I’d gone back to America in July 2013. We were going to do a show in San Francisco in October. We were a bit depressed when we got back because of Dominic (Elliot – DH’s assistant who committed suicide in 2013). One day J.P. just sat there looking like that (head in hands), and I thought I’ll paint you.
I painted him. And it took three days to paint. I thought well, you can portrait in three days. You can paint a portrait in two or three hours, actually. And I did one or two more using different chairs and things. But then I realized I needed the feet in, so I built a little platform and put a chair on it. And then I thought well, I can ask a lot of people to come and sit for three days. Three days isn’t that much. It could be Friday, Saturday, Sunday. To ask somebody to pose for a week means you’ve to take a week off, or two weeks. I sat for Lucian Freud for 120 hours.

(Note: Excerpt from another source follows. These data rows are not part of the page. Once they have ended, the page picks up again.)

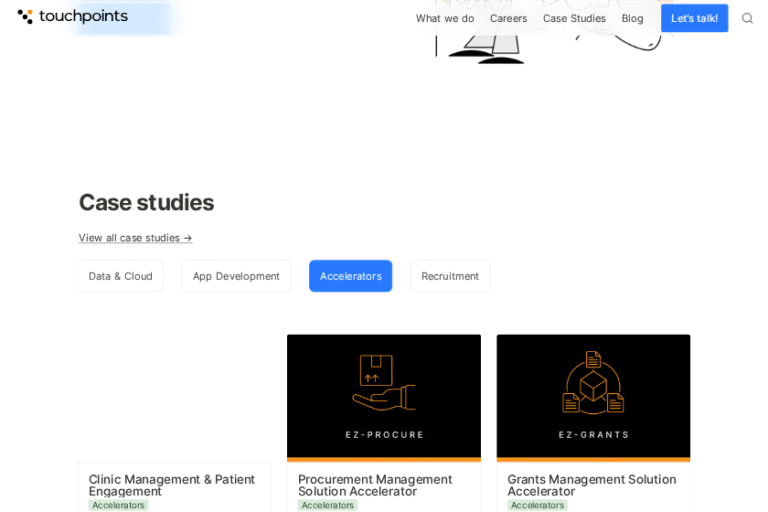Open Grants Management Solution Accelerator title
The height and width of the screenshot is (512, 768).
591,485
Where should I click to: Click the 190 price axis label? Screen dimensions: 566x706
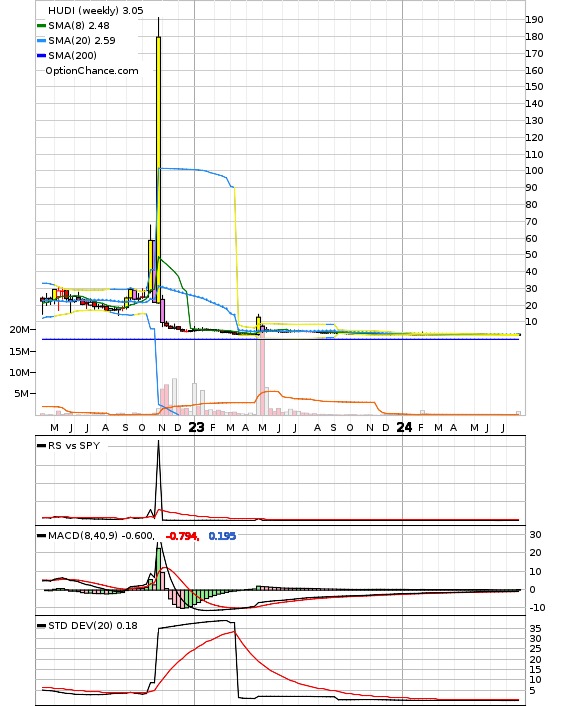(x=534, y=19)
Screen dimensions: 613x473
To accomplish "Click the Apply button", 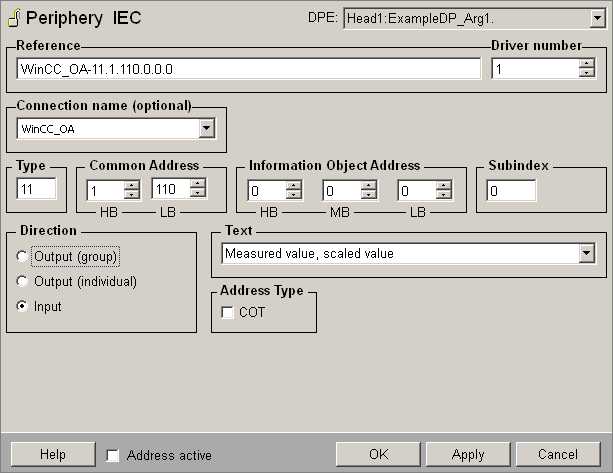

I couldn’t ask people do that that. So when I’d done about 15, I realized it was quite an interesting technique. They were all sitting in the same chair with either a green or blue background. And I saw them all as individuals. That’s what they were. They were all individuals. I got 75 people, some are in it twice or three times. And then after I painted about 40, I then thought we could show them. I suggested to the Royal Academy again, the Sackler rooms. That’s what we did, just four years after the other exhibition. They made a lot of money on the other exhibition, so they did it.
David, the whole world seems to be watching you at the moment in terms of what you’ve been doing and the process of how you’re making art. This particular exhibition I think must take an enormous amount of courage because you’re actually revealing, particularly through the digital screens, how you construct images. It’s a very honest way of showing technique and process. Do you see it as an act of courage, sharing that kind of information to an audience?
It’s there. If you draw on an iPad, you can play it back. Every mark is recorded. It plays it back very quickly, actually. But it took us six years to get to this. It was only after about three years I realized people were interested in watching it. I should have known. Everybody likes watching someone draw, really.
When we did the Royal Academy show in 2012, we didn’t really have them there. There were one or two on an iPad, displaying quickly, and nobody noticed them much. You wouldn’t notice them much.
When we got to Cologne, the last bit, I’d realized more about these. But then really the first place we showed them bigger was in San Francisco. That was very successful there. People watched them. I thought well, yeah, it’s good. Here, now, we have a 15-screen thing, and you can watch the drawing. Because it’s 15 screens, you can see the drawing being done even if on a small screen you couldn’t. It’s just there. So you have to take notice of it. I do. I thought well, you might as well show this. Why not? Yeah, I don’t mind. I’ve the courage.
Davi Hockney Current runs at the National Gallery of Victoria until March 13, 2017.